A recent Prime Minister – and we’ve had quite a few of them in the past five years – used regularly to criticise “Doomsters and Gloomsters”. He might well have had the author of today’s first lesson in mind, for the Prophet Jeremiah’s name has long been proverbial for pessimism, and a Jeremiah is a speech or a piece of writing in which the author bitterly laments the state of society and predicts its imminent downfall.
There is a great deal of doom and gloom in the Book of Jeremiah but today’s short passage suggests that there was much more to Jeremiah than sustained pessimism. It’s true that the first few verses roundly condemn the rulers who have been bad shepherds of their people. Jeremiah’s particular target was Jehoiakim, King of Judah, during whose reign King Nebuchadnezzar captured Jerusalem and forced much of the population of Judah into exile in Babylon. This, Jeremiah suggests, was God’s judgement on Jehoiakim’s corrupt rule. In the preceding chapters Jeremiah makes clear that Jehoiakim was guilty of ruling unjustly and oppressing the poor.
But today’s passage doesn’t end on a gloomy note.
“The days are surely coming, says the Lord, when I will raise up for David a righteous Branch, and he shall reign as king and deal wisely, and shall execute justice and righteousness in the land.”
“Justice and righteousness”.
That phrase is used eleven times in the Hebrew Bible and five of those nine are to be found in Jeremiah. It is one of his key ideas, and his emphasis is always on the vocation of earthly rulers to provide justice and righteousness,
That phrase brings us up with a bump against the difficulties of translation. The two Hebrew words which Jeremiah uses have overlapping meanings which aren’t clear in English versions of the passage. To quote the American Episcopalian priest and writer Fleming Rutledge:
“To our contemporary ears, ‘righteousness’ is a stuffy word connoting adherence to a set of moral codes.”
That’s not what Jeremiah meant by righteousness. A better translation of the Hebrew word would be “virtue” for virtue is a positive quality. Of course we want to be governed by people who don’t break the rules they are supposed to uphold, but we also want to be governed by people who live virtuous lives, which is another way of saying people who live justly, people whose treatment of their fellow men and women is positive, supportive and caring.

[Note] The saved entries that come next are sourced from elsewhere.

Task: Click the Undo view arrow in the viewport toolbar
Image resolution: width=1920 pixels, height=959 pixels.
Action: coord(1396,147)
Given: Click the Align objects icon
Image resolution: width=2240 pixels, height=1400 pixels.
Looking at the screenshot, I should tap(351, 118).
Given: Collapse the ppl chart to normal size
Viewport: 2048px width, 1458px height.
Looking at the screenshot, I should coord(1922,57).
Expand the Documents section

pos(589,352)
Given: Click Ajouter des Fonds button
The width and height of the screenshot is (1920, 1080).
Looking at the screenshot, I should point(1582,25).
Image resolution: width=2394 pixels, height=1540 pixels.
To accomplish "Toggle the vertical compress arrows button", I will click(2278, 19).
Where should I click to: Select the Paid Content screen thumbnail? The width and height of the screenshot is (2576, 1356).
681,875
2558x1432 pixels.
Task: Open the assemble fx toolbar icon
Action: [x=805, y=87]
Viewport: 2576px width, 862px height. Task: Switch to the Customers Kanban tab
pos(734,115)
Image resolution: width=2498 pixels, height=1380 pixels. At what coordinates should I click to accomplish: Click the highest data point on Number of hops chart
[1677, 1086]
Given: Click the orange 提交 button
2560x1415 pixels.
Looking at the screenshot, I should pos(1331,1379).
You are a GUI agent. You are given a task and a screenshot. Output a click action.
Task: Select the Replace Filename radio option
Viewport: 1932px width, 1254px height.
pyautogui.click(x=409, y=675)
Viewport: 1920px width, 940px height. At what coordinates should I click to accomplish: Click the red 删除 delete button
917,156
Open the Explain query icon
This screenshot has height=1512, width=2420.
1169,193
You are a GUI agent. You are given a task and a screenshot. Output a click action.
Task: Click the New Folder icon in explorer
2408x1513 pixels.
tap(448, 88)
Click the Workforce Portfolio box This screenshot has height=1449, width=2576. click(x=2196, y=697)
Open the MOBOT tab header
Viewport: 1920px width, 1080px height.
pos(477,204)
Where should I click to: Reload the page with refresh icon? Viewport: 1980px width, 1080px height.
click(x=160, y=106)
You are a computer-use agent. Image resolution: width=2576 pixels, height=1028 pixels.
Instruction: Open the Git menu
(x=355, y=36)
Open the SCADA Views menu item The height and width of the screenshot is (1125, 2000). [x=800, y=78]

By way of an example or rather two; many years ago, travelling in a taxi down Regent Street in London, I caught a glimpse of one of my heroes. Bishop Trevor Huddleston was then a frail, elderly man and he was walking with the aid of a stick in his right hand, his left hand resting for support on the shoulder of a younger companion. As a young man, Trevor Huddleston served for some years as a priest in South Africa. He was a strong campaigner for racial justice in the era of Apartheid, and his African parishioners and fellow activists conferred on him the title Makhalipile, the dauntless one. One of the best-known stories about him is an excellent illustration of the power of virtue. One day in Johannesburg he saw a black woman who was cleaning the outside of a house, watched by her young son. Huddleston courteously greeted her by raising his hat. Her son was astonished. He had never before seen a white person treat a black person with respect. The boy’s name was Desmond Tutu and, under the influence of Trevor Huddleston, he grew up to become a priest and Archbishop of Cape Town, and an influential campaigner against Apartheid.
When Apartheid came to an end, Tutu understood that there was a strong desire among many black people for justice in the form of revenge against those who had excluded and mistreated them. Part of his response to those feelings was to write a book with the challenging title No Future Without Forgiveness. The central theme of that book was that God’s justice is not about retribution, but about restoration – about putting things right. That’s not a sentimental or a wishy-washy belief. Restoration is costly, and may involve giving up privilege, acknowledging wrong-doing and compensating those whom we have wronged.
For Desmond Tutu, as for the Prophet Jeremiah, righteousness and justice were inseparable. Jeremiah believed in a God who wants to put things right and who has the power to make right what has gone wrong. He also believed in the possibility that human beings, including rulers, can be part of that divine project. His hope was that God would provide a righteous king, a descendant of David who would be the good shepherd and would execute justice and righteousness.
What he didn’t foresee was how many centuries would pass before that divine initiative bore fruit and what form it would take. Not a king in the earthly sense, nor a politician but rather the Jesus of whom we read in today’s Gospel, the man of compassion, the teacher and the healer, the Good Shepherd. Those who aspire to political power need to follow that example and those in democracies whose duty and privilege it is choose them should, when politicians claim to be defenders of Christian values, consider carefully whether their lives and their actions demonstrate a genuine commitment to justice and righteousness.